Copy out every one of the following records word for word, with no changes.

>> Begin Data listing

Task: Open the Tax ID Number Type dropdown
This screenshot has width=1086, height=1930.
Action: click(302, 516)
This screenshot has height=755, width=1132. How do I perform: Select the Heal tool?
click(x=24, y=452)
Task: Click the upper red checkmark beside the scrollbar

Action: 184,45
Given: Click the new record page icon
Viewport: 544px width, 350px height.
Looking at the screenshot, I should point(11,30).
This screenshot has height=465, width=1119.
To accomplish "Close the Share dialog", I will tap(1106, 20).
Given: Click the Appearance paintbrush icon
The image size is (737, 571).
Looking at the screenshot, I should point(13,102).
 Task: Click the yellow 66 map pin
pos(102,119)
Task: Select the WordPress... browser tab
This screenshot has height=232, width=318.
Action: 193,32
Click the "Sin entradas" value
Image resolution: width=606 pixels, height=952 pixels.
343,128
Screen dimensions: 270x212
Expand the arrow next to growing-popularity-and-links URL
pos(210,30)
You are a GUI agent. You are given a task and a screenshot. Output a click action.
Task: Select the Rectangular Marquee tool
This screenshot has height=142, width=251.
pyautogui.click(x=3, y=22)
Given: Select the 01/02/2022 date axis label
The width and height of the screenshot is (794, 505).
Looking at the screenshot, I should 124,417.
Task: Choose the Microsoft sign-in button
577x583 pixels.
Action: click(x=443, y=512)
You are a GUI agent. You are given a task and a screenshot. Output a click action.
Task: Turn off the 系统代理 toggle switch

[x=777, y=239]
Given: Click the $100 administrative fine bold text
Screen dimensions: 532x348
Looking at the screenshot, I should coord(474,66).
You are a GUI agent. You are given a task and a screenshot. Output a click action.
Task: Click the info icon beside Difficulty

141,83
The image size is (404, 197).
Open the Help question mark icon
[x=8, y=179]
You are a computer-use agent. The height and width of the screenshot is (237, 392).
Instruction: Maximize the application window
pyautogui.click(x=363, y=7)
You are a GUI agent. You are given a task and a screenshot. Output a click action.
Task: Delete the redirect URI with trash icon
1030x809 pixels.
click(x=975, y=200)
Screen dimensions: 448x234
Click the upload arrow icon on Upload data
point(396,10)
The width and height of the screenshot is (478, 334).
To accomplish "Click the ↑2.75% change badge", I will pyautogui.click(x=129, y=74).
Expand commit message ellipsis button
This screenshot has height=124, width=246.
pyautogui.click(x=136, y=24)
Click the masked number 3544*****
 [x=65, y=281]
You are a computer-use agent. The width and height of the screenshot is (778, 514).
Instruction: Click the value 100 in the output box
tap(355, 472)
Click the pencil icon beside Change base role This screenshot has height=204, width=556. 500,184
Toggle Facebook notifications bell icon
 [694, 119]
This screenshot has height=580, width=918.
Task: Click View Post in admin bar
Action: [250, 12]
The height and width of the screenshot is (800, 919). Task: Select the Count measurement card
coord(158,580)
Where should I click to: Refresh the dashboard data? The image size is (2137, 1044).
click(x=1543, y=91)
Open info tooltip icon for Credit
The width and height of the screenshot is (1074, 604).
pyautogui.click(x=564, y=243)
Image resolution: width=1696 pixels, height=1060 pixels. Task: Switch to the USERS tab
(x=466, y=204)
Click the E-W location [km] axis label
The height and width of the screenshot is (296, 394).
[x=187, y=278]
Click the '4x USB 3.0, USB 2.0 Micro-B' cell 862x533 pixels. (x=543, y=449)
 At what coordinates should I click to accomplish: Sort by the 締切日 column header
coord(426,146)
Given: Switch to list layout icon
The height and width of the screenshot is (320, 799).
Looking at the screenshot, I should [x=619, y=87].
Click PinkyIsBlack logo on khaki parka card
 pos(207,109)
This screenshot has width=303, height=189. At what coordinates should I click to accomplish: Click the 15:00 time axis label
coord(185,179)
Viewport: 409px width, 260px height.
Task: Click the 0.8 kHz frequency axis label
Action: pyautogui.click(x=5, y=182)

>> End Data listing

- _Finished answer_
Task: Open the Tax ID Number Type dropdown
This screenshot has width=1086, height=1930.
Action: click(302, 516)
This screenshot has height=755, width=1132. How do I perform: Select the Heal tool?
click(x=24, y=452)
Task: Click the upper red checkmark beside the scrollbar

Action: 184,45
Given: Click the new record page icon
Viewport: 544px width, 350px height.
Looking at the screenshot, I should point(11,30).
This screenshot has height=465, width=1119.
To accomplish "Close the Share dialog", I will tap(1106, 20).
Given: Click the Appearance paintbrush icon
The image size is (737, 571).
Looking at the screenshot, I should point(13,102).
 Task: Click the yellow 66 map pin
pos(102,119)
Task: Select the WordPress... browser tab
This screenshot has height=232, width=318.
Action: 193,32
Click the "Sin entradas" value
Image resolution: width=606 pixels, height=952 pixels.
343,128
Screen dimensions: 270x212
Expand the arrow next to growing-popularity-and-links URL
pos(210,30)
You are a GUI agent. You are given a task and a screenshot. Output a click action.
Task: Select the Rectangular Marquee tool
This screenshot has height=142, width=251.
pyautogui.click(x=3, y=22)
Given: Select the 01/02/2022 date axis label
The width and height of the screenshot is (794, 505).
Looking at the screenshot, I should 124,417.
Task: Choose the Microsoft sign-in button
577x583 pixels.
Action: click(x=443, y=512)
You are a GUI agent. You are given a task and a screenshot. Output a click action.
Task: Turn off the 系统代理 toggle switch

[x=777, y=239]
Given: Click the $100 administrative fine bold text
Screen dimensions: 532x348
Looking at the screenshot, I should coord(474,66).
You are a GUI agent. You are given a task and a screenshot. Output a click action.
Task: Click the info icon beside Difficulty

141,83
The image size is (404, 197).
Open the Help question mark icon
[x=8, y=179]
You are a computer-use agent. The height and width of the screenshot is (237, 392).
Instruction: Maximize the application window
pyautogui.click(x=363, y=7)
You are a GUI agent. You are given a task and a screenshot. Output a click action.
Task: Delete the redirect URI with trash icon
1030x809 pixels.
click(x=975, y=200)
Screen dimensions: 448x234
Click the upload arrow icon on Upload data
point(396,10)
The width and height of the screenshot is (478, 334).
To accomplish "Click the ↑2.75% change badge", I will pyautogui.click(x=129, y=74).
Expand commit message ellipsis button
This screenshot has height=124, width=246.
pyautogui.click(x=136, y=24)
Click the masked number 3544*****
 [x=65, y=281]
You are a computer-use agent. The width and height of the screenshot is (778, 514).
Instruction: Click the value 100 in the output box
tap(355, 472)
Click the pencil icon beside Change base role This screenshot has height=204, width=556. 500,184
Toggle Facebook notifications bell icon
 [694, 119]
This screenshot has height=580, width=918.
Task: Click View Post in admin bar
Action: [250, 12]
The height and width of the screenshot is (800, 919). Task: Select the Count measurement card
coord(158,580)
Where should I click to: Refresh the dashboard data? The image size is (2137, 1044).
click(x=1543, y=91)
Open info tooltip icon for Credit
The width and height of the screenshot is (1074, 604).
pyautogui.click(x=564, y=243)
Image resolution: width=1696 pixels, height=1060 pixels. Task: Switch to the USERS tab
(x=466, y=204)
Click the E-W location [km] axis label
The height and width of the screenshot is (296, 394).
[x=187, y=278]
Click the '4x USB 3.0, USB 2.0 Micro-B' cell 862x533 pixels. (x=543, y=449)
 At what coordinates should I click to accomplish: Sort by the 締切日 column header
coord(426,146)
Given: Switch to list layout icon
The height and width of the screenshot is (320, 799).
Looking at the screenshot, I should [x=619, y=87].
Click PinkyIsBlack logo on khaki parka card
 pos(207,109)
This screenshot has width=303, height=189. At what coordinates should I click to accomplish: Click the 15:00 time axis label
coord(185,179)
Viewport: 409px width, 260px height.
Task: Click the 0.8 kHz frequency axis label
Action: pyautogui.click(x=5, y=182)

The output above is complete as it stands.